◆ To do ◆
1 > Answer these from the piece on the NE5532 op amp below:
(a) Where did the friend who supplied the first SE5534 chips work?
(b) Which manufacturer made the new NE5532 op amps bought for the listening tests?
(c) What stepped attenuator was used in the headphone amplifier?
2 > From the piece on the NE5532 op amp, quote the stretch from "Well, actually that" through "a headphone amplifier.".
3 > Extend the piece on the NE5532 op amp, starting after its final sentence.

◆ Source ◆
◆ ◆ ◆ ◆
My own history with the NE5532 is long. When I was a young man, long ago alas, a friend worked at Signetics. Knowing of my audio interests, he told me that they had a new world-champion OpAmp, the SE5534, which is the single-OpAmp version and father of the NE5532. Well, he got me a fistful of them, so new, so recently minted, that they were unmarked. I remember my eager hands clutching this small pile of gold. I remember plugging them in my IC phono stage and being transported. Yes, transported, as they revealed how poor-sounding were the previous National Semiconductor OpAmps. But then, about a year or two later, I finally finished building my discrete transistor phono stage and the SE5534 no longer sounded all that good. It wasn't a slam dunk, but it was obvious nonetheless that the SE5534 wasn't audio nirvana. Then, about five years later, I completed my first tube-based phono stage; mercy, mercy, mercy, and I never looked back on the SE5534.

Well, actually that is a lie.

About four years ago, I was telling a friend this story and he told me that I was making a big mistake, as the OpAmp's development is never frozen in time, for new techniques are constantly being applied to the production and even major circuit changes are implemented over time. In other words, today's NE5534 is not yesterday's SE5534. He claimed that new production NE5534 and NE5532 OpAmps are still the best choice in most audio applications. Even if I wasn't completely sold, I was tempted. The thing is that I had been regularly replacing the NE5532s that I found in my own (and friends) CD players and DACs for years, and each exchange greatly improved the sonics. Nonetheless, I bought some new, freshly-made Texas Instruments NE5532 OpAmps and sat down for some sonic shoot outs. The test was a hard one: a headphone amplifier.

Five years ago, I designed and had the PCBs made, as I wanted a reality-check. I had been listening to my tube-based headphone amplifier, and I wanted to know if the high cost was really worth it. In other words, if a tube-based headphone amplifier didn't sound much better than this relatively cheap alternative, why bother with the tubes? I wanted to make this as fair a fight as I could, so I used my own high-quality regulated bipolar power supply, a B-PS-1, and a Goldpoint stepped attenuator—hell, I even housed the circuit in a fancy enclosure, adorned with a heavy, milled volume knob, knowing that more than 50% of the audiophile experience is based on looks, not sound.
◆ ◆ ◆ ◆
◆ Information given ◆
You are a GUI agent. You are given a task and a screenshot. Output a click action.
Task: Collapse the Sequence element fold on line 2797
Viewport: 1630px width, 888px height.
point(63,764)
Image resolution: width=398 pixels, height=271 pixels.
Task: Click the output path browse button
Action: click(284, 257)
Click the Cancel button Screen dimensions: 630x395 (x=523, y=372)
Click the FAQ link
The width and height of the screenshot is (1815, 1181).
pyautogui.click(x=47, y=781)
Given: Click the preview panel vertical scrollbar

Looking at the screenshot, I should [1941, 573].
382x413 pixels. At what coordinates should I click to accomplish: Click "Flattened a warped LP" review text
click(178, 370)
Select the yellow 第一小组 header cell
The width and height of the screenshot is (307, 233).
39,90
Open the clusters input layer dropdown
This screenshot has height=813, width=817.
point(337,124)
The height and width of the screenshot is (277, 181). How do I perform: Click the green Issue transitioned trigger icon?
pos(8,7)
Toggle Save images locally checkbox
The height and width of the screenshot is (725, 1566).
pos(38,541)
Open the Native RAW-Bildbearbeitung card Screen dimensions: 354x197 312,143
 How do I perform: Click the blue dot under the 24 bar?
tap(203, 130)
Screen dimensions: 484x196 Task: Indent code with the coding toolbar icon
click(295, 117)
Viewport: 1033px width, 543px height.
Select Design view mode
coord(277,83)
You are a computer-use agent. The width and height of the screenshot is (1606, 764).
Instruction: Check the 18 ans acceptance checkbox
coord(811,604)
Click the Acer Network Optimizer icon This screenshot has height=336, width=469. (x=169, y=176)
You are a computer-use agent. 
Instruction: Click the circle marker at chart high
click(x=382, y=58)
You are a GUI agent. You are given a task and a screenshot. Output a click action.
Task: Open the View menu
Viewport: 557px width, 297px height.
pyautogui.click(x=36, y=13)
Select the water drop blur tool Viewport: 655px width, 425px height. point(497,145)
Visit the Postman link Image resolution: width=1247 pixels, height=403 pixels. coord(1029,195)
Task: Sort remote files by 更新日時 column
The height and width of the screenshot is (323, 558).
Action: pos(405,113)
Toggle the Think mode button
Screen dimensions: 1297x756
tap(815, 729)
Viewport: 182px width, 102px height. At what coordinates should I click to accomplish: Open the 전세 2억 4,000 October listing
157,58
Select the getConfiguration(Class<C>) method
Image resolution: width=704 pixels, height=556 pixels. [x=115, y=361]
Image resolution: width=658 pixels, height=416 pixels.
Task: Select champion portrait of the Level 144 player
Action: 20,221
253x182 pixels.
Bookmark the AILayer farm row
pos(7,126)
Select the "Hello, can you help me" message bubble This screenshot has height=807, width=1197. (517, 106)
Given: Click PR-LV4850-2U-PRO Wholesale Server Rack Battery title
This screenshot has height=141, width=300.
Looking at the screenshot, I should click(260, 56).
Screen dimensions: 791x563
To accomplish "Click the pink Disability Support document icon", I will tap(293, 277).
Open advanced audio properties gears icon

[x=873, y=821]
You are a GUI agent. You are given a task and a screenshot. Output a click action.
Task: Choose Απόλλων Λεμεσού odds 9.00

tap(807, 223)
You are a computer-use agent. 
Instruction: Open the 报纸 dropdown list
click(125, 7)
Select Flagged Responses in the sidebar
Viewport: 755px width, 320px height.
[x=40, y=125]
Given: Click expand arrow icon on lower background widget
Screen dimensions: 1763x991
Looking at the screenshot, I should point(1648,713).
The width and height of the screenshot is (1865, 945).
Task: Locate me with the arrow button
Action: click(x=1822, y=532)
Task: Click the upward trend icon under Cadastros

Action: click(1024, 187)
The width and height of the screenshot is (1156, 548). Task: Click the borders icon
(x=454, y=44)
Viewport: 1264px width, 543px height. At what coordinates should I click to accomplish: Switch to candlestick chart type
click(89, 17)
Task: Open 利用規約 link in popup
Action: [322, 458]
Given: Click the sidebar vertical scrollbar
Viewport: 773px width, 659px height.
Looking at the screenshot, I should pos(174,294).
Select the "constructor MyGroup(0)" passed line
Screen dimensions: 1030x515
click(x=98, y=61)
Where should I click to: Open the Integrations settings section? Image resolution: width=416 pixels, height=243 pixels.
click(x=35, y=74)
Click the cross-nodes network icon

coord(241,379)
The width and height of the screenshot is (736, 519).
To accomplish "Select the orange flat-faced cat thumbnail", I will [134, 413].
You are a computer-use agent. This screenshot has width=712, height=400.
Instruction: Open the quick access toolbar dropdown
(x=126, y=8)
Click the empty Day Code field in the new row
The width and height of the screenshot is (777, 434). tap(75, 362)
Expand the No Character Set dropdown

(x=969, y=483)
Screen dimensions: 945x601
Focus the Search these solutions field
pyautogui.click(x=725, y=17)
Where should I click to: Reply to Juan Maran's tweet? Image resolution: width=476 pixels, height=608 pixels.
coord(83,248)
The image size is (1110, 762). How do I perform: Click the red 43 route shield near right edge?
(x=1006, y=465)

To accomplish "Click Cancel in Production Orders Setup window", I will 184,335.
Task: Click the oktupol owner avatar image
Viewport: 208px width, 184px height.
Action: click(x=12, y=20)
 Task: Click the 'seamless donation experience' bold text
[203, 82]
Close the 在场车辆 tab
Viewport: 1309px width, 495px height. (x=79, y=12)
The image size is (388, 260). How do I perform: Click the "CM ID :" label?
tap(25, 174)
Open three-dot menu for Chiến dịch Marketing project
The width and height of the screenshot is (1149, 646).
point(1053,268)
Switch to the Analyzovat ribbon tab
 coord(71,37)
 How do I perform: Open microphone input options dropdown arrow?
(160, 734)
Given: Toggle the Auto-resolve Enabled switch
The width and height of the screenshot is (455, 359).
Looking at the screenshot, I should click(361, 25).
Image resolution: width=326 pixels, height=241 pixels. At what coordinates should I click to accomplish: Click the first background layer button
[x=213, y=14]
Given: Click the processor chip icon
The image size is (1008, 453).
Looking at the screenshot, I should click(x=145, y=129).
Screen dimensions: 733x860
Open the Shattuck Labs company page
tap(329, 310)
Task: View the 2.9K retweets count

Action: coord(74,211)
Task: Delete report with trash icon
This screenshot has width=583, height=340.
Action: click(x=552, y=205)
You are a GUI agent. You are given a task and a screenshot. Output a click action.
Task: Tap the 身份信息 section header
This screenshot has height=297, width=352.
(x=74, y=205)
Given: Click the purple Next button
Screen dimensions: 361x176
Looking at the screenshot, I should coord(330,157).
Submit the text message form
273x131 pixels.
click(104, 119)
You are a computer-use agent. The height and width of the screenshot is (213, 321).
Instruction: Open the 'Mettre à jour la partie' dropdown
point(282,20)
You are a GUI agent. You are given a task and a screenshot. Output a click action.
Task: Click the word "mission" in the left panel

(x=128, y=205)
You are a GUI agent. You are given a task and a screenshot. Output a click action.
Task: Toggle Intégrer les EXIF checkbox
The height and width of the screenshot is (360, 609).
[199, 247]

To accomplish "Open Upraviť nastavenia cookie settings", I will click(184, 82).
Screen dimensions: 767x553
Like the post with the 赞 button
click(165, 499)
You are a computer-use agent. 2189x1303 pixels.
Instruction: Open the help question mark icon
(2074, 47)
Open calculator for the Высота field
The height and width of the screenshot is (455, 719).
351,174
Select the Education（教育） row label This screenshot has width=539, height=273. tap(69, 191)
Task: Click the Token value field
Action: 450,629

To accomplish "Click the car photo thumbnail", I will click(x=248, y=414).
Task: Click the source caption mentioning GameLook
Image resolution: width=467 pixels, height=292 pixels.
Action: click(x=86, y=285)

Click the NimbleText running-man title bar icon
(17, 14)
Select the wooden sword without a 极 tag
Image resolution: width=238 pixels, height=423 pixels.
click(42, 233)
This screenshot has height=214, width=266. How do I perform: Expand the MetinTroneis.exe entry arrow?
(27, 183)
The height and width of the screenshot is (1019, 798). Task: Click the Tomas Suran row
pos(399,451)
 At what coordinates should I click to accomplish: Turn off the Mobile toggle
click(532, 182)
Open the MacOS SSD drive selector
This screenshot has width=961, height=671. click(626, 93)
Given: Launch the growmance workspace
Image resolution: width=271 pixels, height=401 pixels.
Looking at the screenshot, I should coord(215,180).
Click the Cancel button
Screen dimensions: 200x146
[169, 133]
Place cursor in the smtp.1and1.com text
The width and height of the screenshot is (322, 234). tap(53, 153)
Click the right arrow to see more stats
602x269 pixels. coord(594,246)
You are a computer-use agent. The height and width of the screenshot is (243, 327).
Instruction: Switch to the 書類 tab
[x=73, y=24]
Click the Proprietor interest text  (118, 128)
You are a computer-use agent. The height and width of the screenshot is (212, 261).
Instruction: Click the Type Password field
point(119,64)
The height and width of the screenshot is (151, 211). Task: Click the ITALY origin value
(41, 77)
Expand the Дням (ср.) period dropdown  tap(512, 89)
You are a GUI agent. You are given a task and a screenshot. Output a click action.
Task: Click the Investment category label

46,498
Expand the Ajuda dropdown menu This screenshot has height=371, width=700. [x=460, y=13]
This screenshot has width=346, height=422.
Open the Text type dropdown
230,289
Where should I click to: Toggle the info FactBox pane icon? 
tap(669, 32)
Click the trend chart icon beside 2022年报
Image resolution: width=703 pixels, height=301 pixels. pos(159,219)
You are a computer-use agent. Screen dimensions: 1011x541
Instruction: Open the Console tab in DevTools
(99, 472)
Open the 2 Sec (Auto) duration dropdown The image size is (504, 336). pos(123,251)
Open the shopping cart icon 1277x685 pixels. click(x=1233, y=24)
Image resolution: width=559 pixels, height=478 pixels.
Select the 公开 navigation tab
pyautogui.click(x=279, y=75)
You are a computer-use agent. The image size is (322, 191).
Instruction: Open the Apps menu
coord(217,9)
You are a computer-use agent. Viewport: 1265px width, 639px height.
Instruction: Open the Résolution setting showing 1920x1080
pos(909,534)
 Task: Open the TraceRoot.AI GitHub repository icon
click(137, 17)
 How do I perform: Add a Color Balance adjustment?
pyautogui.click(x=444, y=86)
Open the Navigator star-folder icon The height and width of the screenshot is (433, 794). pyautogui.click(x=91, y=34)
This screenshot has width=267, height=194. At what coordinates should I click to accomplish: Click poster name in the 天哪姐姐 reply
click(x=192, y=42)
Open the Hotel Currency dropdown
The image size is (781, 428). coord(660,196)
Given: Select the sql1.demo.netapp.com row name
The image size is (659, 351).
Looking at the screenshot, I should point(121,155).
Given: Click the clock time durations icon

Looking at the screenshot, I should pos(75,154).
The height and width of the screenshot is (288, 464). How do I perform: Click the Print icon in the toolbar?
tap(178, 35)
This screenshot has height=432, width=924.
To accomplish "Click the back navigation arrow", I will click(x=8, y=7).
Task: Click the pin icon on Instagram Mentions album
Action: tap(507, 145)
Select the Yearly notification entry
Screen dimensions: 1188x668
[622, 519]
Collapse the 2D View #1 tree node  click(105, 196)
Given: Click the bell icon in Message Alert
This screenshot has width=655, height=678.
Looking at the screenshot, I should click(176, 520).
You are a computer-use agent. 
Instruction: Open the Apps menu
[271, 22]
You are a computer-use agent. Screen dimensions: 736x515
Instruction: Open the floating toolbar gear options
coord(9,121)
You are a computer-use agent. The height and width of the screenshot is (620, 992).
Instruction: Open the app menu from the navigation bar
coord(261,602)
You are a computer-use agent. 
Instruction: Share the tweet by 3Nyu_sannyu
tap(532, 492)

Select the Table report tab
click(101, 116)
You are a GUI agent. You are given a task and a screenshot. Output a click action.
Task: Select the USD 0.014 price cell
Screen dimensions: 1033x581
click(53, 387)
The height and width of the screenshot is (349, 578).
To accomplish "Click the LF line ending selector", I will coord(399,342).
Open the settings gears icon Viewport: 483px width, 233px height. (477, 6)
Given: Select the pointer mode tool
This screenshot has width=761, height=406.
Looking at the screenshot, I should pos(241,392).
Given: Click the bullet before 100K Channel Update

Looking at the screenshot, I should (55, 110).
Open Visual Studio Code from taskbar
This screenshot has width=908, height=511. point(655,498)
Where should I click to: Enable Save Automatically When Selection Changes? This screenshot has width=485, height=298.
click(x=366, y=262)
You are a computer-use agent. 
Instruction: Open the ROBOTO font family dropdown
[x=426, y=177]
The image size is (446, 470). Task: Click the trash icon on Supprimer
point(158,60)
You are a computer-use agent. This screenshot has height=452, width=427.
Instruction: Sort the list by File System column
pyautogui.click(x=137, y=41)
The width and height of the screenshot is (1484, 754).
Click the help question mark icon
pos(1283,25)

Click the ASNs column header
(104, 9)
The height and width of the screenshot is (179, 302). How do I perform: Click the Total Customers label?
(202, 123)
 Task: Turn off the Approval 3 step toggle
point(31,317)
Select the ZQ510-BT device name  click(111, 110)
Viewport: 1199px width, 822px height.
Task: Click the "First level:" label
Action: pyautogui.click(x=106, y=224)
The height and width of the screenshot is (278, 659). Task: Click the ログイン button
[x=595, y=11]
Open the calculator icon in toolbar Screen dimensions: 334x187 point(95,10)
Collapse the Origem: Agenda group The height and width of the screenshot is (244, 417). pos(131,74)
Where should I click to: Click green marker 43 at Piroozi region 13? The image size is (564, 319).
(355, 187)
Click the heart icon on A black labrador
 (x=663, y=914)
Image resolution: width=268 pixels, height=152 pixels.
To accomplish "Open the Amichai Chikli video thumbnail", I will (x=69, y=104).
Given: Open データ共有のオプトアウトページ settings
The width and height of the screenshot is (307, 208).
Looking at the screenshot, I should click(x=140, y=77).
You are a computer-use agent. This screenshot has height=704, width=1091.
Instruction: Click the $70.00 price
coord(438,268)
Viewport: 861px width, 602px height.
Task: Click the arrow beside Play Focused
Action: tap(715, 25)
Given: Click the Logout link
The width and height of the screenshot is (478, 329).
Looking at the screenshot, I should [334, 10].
◆ ◆ ◆ ◆
◆ Outputs ◆
1 >
(a) Signetics
(b) Texas Instruments
(c) A Goldpoint stepped attenuator

2 >
Well, actually that is a lie.

About four years ago, I was telling a friend this story and he told me that I was making a big mistake, as the OpAmp's development is never frozen in time, for new techniques are constantly being applied to the production and even major circuit changes are implemented over time. In other words, today's NE5534 is not yesterday's SE5534. He claimed that new production NE5534 and NE5532 OpAmps are still the best choice in most audio applications. Even if I wasn't completely sold, I was tempted. The thing is that I had been regularly replacing the NE5532s that I found in my own (and friends) CD players and DACs for years, and each exchange greatly improved the sonics. Nonetheless, I bought some new, freshly-made Texas Instruments NE5532 OpAmps and sat down for some sonic shoot outs. The test was a hard one: a headphone amplifier.

3 >
Well, although this reality-check, solid-state headphone amplifier did sound better than most other solid-state headphone amplifiers (I had about three to compare it to), it just paled compared to my best tube headphone amplifier, so I never released the PCB. Probably, a huge mistake, as it is still a lot of fun.

Okay, back to the NE5532, I pulled out the Reality-Check headphone amplifier the audiophile-approved OpAmps and plugged in the NE5532s. Just like old times. No, not the warm, fuzzy nostalgia that thrills and tickles the soul, but the irksome and wearying reliving of nights wasted watching old reruns of dreadful sitcoms from the 1970s. Now, I freely admit that driving a 32-ohm load or even a 300-ohm load is brutal for any OpAmp and that perhaps the NE5532 is not as unity-gain stable as I had thought. In other words, the test was not perfect, for in a different circuit, the results might have been quite different—but I doubt it.

By the way, the circuit behind the Reality-Check PCB is straight out of the Bur-Brown data sheets; and the schematic below explains why two dual OpAmps are used on the PCB.

The top OpAmp is in charge. The bottom OpAmp is enslaved to the top OpAmp. The result is a substantial reduction in distortion (usually about -20dB better) over the alternative topology show below, while still allowing twice the output current to flow.

If nothing else, the Bur-Brown master-slave topology offers a substantially lower output impedance, as the two 10-ohm output resistors are enclosed with the top OpAmp's negative feedback loop. By the way, the actual circuit used on the Reality-Check PCB is as follows.

Resistors R1 and R2 a pull-down resistors that displace the crossover notch, which also force the OpAmps to run in class-A longer. Capacitor C1 is an optional coupling capacitor (I planned on using a small PIO capacitor, if I couldn't take the naked OpAmp sound). Not shown are the power-supply bypass capacitors. Of the many dual OpAmps I compared, the NE5532 was certainly my least favorite.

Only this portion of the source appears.